(The input):

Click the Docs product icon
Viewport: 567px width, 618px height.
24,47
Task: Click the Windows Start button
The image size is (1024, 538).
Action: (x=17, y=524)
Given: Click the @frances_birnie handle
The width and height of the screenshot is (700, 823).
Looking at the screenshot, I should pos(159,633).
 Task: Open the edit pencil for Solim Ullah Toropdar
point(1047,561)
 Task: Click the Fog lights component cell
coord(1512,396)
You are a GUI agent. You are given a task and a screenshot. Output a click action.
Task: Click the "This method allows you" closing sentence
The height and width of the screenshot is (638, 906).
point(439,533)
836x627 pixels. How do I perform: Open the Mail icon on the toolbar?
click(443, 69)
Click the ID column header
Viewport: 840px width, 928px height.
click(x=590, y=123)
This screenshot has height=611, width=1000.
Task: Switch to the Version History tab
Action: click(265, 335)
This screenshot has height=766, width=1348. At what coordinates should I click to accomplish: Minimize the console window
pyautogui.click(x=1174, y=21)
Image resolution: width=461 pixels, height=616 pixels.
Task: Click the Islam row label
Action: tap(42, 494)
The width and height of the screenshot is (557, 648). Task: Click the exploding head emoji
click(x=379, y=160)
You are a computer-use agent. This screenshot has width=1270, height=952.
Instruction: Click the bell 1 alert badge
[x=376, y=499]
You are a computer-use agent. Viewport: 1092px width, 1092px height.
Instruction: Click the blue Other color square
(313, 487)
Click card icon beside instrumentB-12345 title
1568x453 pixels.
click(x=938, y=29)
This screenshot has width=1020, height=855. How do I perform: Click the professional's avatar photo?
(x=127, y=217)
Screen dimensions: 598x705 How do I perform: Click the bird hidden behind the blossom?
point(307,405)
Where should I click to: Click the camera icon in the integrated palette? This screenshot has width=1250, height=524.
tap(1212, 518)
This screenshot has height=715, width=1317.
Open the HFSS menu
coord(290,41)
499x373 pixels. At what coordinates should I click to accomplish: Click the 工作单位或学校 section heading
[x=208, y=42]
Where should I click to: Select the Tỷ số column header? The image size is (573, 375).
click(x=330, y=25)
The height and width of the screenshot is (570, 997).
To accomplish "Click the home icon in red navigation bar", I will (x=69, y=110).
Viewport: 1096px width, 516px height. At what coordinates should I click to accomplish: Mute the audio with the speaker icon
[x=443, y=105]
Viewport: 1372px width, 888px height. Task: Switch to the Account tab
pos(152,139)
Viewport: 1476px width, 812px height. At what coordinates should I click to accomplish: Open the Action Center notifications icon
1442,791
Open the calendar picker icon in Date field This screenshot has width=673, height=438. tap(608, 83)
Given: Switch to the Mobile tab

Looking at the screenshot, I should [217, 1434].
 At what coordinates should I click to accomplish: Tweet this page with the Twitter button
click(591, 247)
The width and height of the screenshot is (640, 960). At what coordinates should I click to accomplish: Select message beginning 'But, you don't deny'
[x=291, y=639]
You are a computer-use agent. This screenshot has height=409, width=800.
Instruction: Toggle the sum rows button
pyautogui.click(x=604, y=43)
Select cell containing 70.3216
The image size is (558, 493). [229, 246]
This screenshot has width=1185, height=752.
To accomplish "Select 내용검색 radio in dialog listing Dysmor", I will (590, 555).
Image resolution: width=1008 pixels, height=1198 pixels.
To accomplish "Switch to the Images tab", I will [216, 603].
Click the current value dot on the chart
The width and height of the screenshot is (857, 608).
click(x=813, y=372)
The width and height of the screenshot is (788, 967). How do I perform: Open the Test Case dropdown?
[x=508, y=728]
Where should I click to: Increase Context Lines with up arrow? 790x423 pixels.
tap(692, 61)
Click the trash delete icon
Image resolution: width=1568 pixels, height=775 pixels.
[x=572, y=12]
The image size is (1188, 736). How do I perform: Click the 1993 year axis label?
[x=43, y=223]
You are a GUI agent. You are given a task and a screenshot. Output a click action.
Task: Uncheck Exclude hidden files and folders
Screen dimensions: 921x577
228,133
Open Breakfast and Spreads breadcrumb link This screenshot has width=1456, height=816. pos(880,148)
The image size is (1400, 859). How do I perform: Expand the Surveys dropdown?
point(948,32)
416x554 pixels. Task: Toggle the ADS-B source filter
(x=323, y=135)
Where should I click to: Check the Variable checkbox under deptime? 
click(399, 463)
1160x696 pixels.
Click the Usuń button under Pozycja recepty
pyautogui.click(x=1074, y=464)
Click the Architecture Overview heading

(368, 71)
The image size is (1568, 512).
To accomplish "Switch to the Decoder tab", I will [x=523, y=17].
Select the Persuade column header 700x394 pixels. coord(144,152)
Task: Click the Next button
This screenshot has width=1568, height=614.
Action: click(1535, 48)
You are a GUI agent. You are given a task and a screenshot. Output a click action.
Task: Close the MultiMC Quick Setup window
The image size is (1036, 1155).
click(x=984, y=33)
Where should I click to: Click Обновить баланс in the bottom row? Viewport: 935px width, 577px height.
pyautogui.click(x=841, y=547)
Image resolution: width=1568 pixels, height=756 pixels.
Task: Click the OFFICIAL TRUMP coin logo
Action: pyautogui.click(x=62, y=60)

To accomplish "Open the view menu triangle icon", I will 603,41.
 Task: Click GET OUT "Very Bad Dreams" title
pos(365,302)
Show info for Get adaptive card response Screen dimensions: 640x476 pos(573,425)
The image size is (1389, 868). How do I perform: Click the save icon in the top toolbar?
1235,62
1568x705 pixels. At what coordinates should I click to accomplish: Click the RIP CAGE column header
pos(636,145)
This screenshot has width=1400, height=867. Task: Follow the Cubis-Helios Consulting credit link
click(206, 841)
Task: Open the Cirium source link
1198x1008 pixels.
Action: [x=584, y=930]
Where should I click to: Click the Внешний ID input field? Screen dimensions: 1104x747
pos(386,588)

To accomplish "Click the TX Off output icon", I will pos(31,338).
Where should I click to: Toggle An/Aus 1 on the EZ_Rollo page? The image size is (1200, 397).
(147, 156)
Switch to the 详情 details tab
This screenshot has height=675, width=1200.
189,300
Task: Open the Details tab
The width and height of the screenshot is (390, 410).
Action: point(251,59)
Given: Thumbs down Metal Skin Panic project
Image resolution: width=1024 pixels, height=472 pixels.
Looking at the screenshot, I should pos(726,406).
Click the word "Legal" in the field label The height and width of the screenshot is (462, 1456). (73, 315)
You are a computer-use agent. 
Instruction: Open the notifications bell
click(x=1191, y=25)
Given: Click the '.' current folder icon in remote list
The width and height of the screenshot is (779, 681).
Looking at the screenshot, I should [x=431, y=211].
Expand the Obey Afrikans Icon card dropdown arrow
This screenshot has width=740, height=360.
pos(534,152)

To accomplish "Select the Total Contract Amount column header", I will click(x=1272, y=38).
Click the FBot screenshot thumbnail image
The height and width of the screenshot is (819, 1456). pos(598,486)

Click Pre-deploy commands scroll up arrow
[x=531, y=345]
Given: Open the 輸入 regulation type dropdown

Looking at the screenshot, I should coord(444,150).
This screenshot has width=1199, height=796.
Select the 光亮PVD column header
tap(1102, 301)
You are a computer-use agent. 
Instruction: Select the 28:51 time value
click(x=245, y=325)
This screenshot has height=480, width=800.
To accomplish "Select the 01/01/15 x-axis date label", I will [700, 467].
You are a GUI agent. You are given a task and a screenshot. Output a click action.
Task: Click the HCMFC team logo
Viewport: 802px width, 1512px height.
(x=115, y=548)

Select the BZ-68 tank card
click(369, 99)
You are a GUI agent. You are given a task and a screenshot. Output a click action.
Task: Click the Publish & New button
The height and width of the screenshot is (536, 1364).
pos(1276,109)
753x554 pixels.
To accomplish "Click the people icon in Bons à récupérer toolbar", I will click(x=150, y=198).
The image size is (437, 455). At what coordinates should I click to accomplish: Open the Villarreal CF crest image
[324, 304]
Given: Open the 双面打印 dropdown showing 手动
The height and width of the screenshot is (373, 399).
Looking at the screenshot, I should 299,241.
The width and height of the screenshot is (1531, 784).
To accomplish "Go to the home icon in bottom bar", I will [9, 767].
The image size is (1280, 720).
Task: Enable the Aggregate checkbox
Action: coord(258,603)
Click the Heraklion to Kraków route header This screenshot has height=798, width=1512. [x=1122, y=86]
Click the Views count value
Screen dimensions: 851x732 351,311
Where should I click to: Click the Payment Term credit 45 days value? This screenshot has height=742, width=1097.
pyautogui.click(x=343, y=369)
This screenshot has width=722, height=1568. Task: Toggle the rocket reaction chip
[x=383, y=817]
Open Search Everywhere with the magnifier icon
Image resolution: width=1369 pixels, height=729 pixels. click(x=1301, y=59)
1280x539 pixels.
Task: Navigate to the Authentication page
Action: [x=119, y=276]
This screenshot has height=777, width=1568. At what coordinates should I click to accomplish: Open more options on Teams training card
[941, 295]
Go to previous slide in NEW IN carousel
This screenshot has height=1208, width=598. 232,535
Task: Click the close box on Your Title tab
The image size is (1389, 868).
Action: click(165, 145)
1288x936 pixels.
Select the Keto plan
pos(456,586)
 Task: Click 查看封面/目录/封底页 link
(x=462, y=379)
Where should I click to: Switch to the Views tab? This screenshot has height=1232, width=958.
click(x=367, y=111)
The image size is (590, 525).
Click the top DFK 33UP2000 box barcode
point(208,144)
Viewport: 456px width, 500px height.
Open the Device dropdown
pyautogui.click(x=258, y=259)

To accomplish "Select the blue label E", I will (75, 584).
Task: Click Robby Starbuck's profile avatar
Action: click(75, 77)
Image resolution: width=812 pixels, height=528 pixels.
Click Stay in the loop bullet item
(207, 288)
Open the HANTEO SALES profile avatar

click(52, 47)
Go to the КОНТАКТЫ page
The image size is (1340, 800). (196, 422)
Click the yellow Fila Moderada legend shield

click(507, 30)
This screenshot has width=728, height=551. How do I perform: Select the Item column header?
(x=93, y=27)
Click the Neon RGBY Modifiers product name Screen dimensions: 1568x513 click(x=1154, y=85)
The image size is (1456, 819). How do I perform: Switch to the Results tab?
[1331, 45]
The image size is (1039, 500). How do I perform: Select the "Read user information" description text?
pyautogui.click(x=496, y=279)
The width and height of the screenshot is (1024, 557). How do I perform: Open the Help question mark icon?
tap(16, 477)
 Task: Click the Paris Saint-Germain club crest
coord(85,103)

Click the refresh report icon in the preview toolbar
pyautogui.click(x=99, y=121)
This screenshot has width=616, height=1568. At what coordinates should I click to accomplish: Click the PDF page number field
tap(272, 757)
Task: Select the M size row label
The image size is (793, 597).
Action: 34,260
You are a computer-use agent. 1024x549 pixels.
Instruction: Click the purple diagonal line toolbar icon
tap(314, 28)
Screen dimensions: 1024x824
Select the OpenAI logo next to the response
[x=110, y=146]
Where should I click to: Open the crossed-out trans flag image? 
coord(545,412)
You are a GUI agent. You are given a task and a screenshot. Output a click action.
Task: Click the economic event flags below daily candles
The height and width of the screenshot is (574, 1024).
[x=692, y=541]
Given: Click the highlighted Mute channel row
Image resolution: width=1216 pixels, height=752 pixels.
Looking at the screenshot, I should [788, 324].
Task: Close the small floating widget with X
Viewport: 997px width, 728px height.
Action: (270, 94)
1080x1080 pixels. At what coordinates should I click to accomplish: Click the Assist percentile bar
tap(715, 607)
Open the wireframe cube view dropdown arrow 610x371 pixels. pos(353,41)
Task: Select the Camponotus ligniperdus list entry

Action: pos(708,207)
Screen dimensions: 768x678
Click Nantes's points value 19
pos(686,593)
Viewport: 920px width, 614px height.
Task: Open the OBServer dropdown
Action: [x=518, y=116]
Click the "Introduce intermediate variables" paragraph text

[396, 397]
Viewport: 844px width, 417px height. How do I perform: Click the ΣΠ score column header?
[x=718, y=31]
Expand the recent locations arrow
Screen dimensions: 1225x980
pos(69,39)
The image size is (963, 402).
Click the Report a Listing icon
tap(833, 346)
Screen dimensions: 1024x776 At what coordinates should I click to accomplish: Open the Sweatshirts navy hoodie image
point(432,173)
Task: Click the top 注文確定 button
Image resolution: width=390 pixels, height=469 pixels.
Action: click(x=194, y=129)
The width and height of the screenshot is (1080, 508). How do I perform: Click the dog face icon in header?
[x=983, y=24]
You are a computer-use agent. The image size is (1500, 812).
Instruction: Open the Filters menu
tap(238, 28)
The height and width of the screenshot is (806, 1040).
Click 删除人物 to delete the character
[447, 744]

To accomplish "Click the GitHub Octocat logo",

(Work task): Where in the listing does the string "computer" appear? Copy every line that has it.

(Response area):
You are a computer-use agent. This screenshot has width=1270, height=952.
You are a computer-use agent. Viewport: 1092px width, 1092px height.
You are a computer-use agent. This screenshot has height=409, width=800.
You are a computer-use agent. 
You are a computer-use agent. 
You are a computer-use agent. 1024x549 pixels.
You are a computer-use agent. The image size is (1500, 812).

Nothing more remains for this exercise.